I found the VB6 cookbook to be a bit overwhelming.  To follow the suggested diet, you’d have to cook breakfast, lunch, dinner, and snacks.  Bittman gives alternatives, for example when you’re eating in a restaurant, but I get the impression that this should be an exception.  I generally eat toast (no cooking involved) and coffee with frothed milk (one of my reasons for living – coffee with frothed Clover whole milk – no way am I giving that up) for breakfast, I go out for lunch when I can (my opportunity to take advantage of the wonders that is Los Angeles) and dinner is the meal that I cook every day. I went on a three-week cleanse once and had to cook all three meals and snacks and although the food was delicious and healthy, it was alot of work.  I was so happy to go back to my morning toast and coffee.

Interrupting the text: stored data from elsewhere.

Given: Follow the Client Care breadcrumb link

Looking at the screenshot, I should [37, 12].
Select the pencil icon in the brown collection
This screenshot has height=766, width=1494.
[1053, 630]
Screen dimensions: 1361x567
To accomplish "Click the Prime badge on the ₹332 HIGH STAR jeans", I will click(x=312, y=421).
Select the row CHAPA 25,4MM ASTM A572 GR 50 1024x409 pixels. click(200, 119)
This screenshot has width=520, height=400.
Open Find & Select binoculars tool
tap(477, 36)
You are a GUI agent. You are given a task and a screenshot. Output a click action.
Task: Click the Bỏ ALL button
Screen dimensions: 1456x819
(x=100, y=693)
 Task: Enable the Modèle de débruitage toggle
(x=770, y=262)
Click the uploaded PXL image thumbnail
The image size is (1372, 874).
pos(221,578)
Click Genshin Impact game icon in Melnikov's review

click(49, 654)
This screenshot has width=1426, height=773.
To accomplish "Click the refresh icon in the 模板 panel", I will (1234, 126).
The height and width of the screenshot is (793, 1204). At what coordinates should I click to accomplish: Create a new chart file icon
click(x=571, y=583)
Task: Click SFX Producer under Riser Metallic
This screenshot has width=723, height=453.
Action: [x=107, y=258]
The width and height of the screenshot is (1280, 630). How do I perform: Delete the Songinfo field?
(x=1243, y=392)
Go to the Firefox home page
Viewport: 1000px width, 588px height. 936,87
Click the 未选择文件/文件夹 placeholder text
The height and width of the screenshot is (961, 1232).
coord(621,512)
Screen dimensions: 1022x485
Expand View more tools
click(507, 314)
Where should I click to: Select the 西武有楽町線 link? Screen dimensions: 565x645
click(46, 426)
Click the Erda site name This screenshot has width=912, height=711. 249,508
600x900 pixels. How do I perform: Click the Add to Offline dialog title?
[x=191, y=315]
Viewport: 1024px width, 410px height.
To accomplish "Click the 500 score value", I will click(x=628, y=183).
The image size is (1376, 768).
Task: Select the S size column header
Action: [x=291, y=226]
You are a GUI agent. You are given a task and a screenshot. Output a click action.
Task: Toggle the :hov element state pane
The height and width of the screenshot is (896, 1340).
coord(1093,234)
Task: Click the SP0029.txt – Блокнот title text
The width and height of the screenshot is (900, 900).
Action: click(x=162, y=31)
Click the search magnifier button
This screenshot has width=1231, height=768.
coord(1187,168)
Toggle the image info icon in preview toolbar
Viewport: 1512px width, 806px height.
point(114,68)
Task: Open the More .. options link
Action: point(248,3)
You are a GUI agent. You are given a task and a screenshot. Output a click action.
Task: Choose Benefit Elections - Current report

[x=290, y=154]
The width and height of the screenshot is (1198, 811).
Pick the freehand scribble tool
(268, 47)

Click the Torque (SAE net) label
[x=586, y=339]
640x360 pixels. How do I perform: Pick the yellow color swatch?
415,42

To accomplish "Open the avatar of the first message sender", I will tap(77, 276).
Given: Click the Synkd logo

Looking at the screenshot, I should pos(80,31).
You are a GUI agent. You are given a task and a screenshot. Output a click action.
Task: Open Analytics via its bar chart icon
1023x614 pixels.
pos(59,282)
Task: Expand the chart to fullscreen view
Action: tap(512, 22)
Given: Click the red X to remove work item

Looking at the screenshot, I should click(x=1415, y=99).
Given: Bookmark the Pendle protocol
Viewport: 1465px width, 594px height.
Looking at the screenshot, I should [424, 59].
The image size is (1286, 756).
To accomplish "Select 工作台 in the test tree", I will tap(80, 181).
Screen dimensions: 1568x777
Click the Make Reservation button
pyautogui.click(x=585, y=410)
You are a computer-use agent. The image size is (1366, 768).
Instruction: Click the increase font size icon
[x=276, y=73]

However, I did cook some recipes from VB6.  I liked that the recipes, even the ones with meat, were veggie-centric. I make a vegetable-laden pasta sauce that yielded enough for two meals — I froze half (sauce was ok, nothing spectacular), baked falafel (bad idea or maybe it was just my execution), a vegetable-laden frittata (very good), muesli (excellent and simple, a worthy replacement for my morning toast), and baked ziti with greens (by this time, I had returned the book to the library and had to remember the recipe along with some improvisation).

Bottom line, I did not love any of the recipes.  However, I do like the VB6 approach if you’re the type that needs rules to guide your diet yet also don’t want to be denied the foods you love.